> [Records for this task]:

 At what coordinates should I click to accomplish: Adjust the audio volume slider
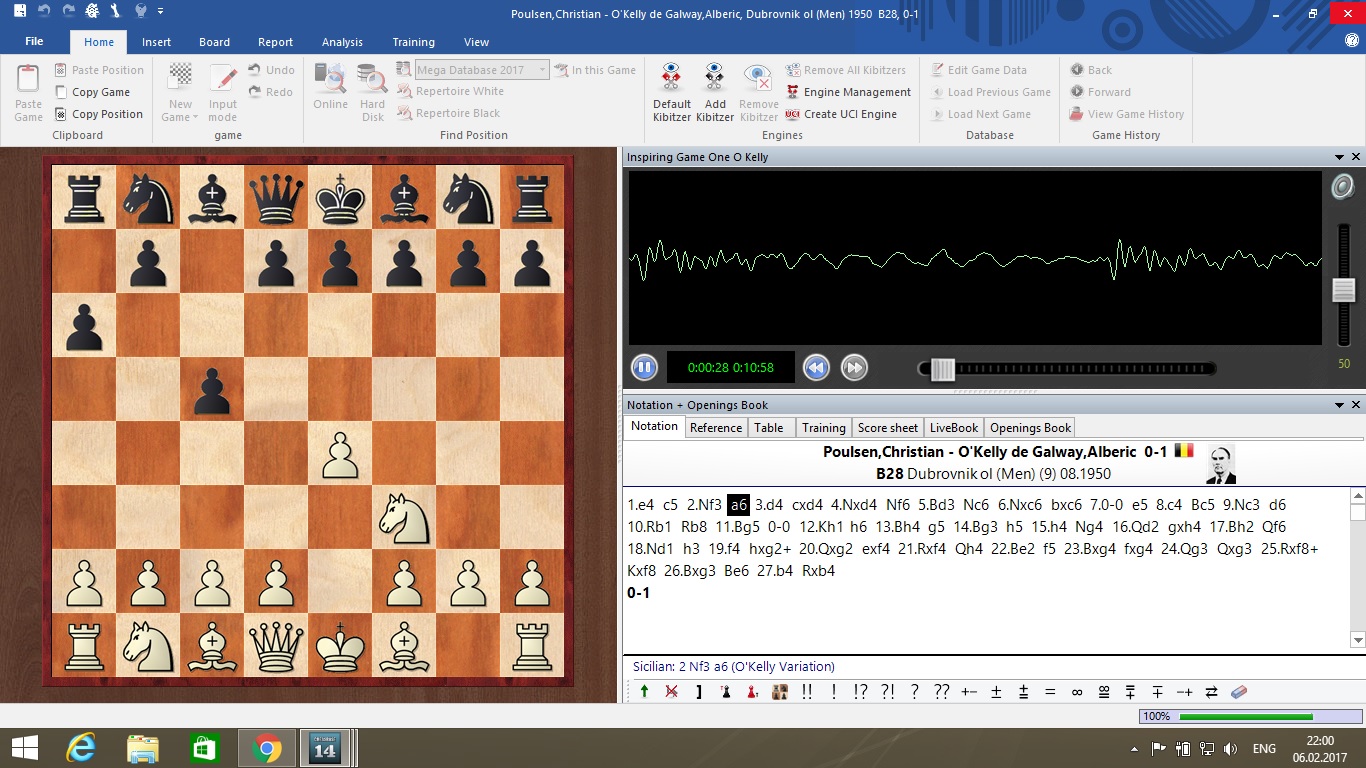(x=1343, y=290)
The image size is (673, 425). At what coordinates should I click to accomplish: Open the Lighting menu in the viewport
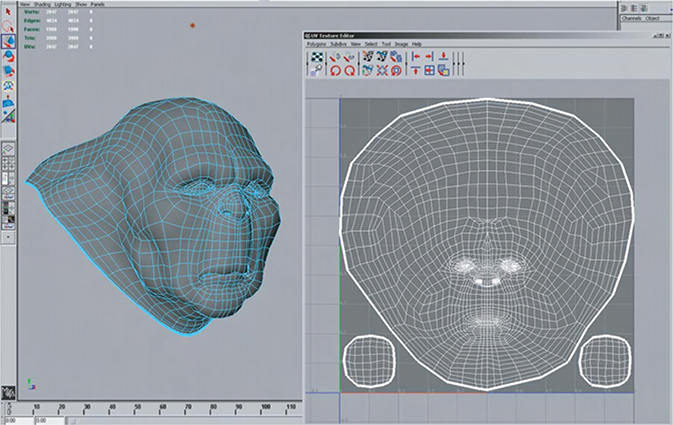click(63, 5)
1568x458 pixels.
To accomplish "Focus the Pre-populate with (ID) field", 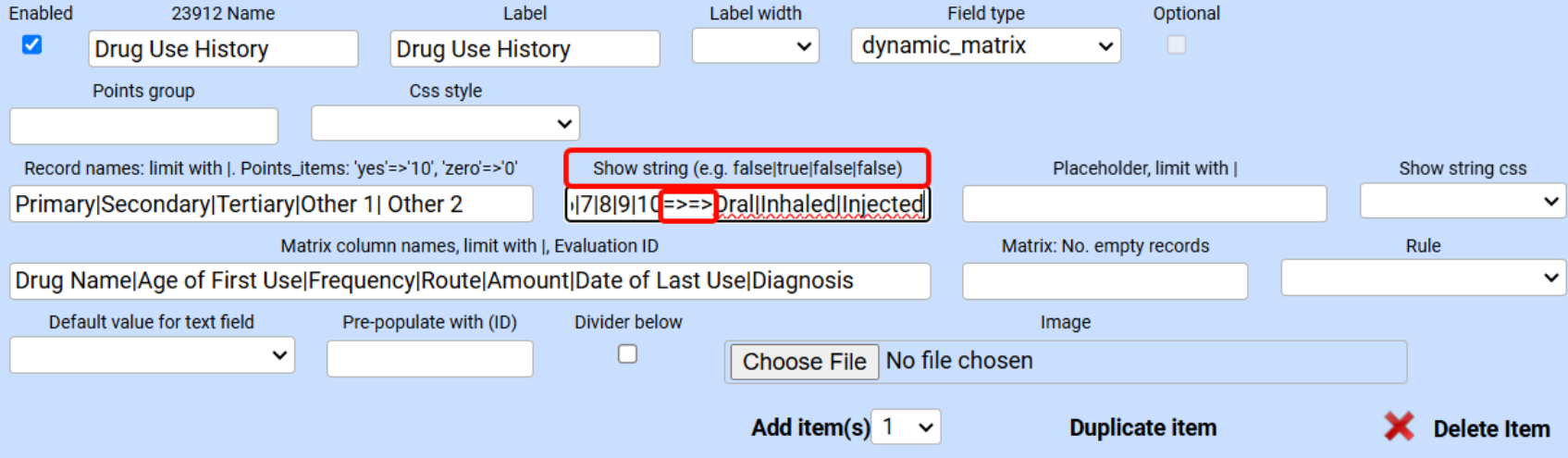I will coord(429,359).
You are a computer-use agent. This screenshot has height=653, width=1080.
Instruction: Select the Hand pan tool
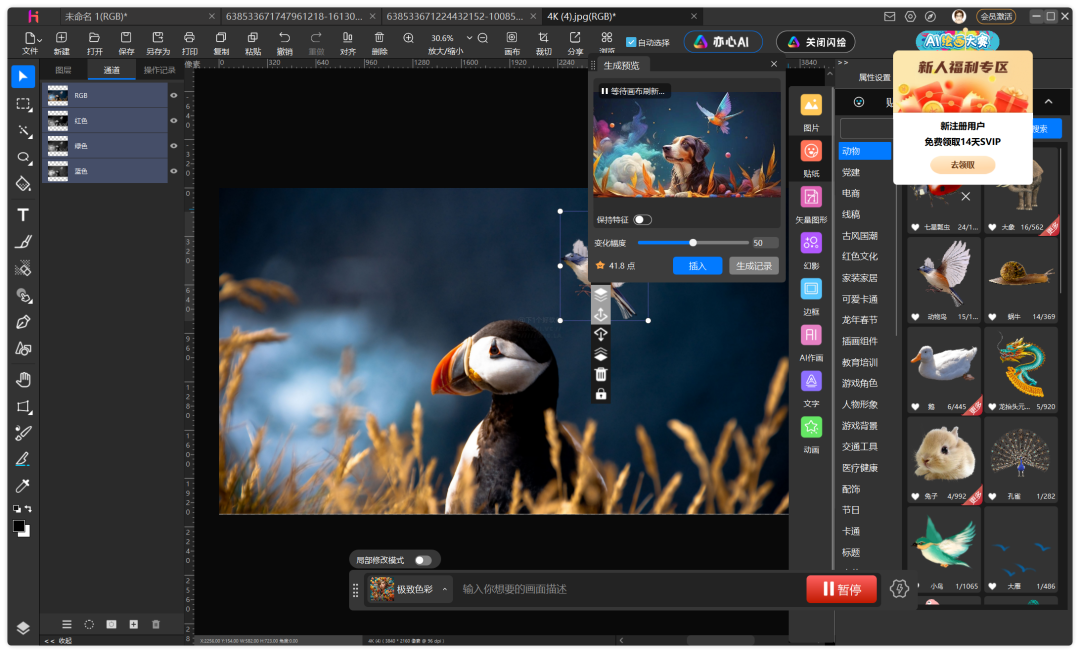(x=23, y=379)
==
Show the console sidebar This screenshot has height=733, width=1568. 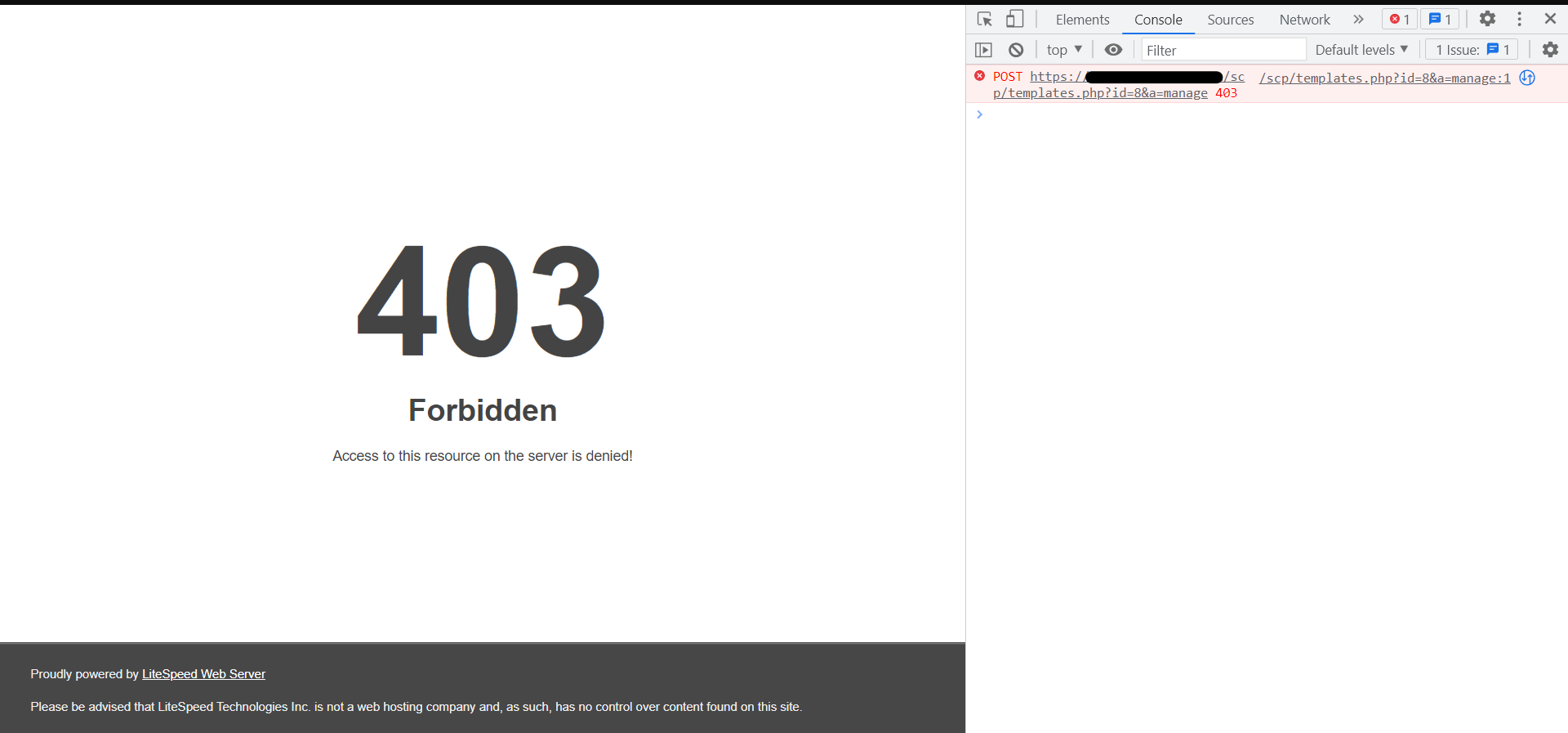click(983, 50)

> [Task details]:
Reproduce verbatim the lines beginning with the line that contains "You are a computer-use" and continuing through the line that contains "(x=23, y=379)", omitting the pictures from your answer.

> [Solution to this task]:
You are a computer-use agent. This screenshot has height=653, width=1080.
Instruction: Select the Hand pan tool
(x=23, y=379)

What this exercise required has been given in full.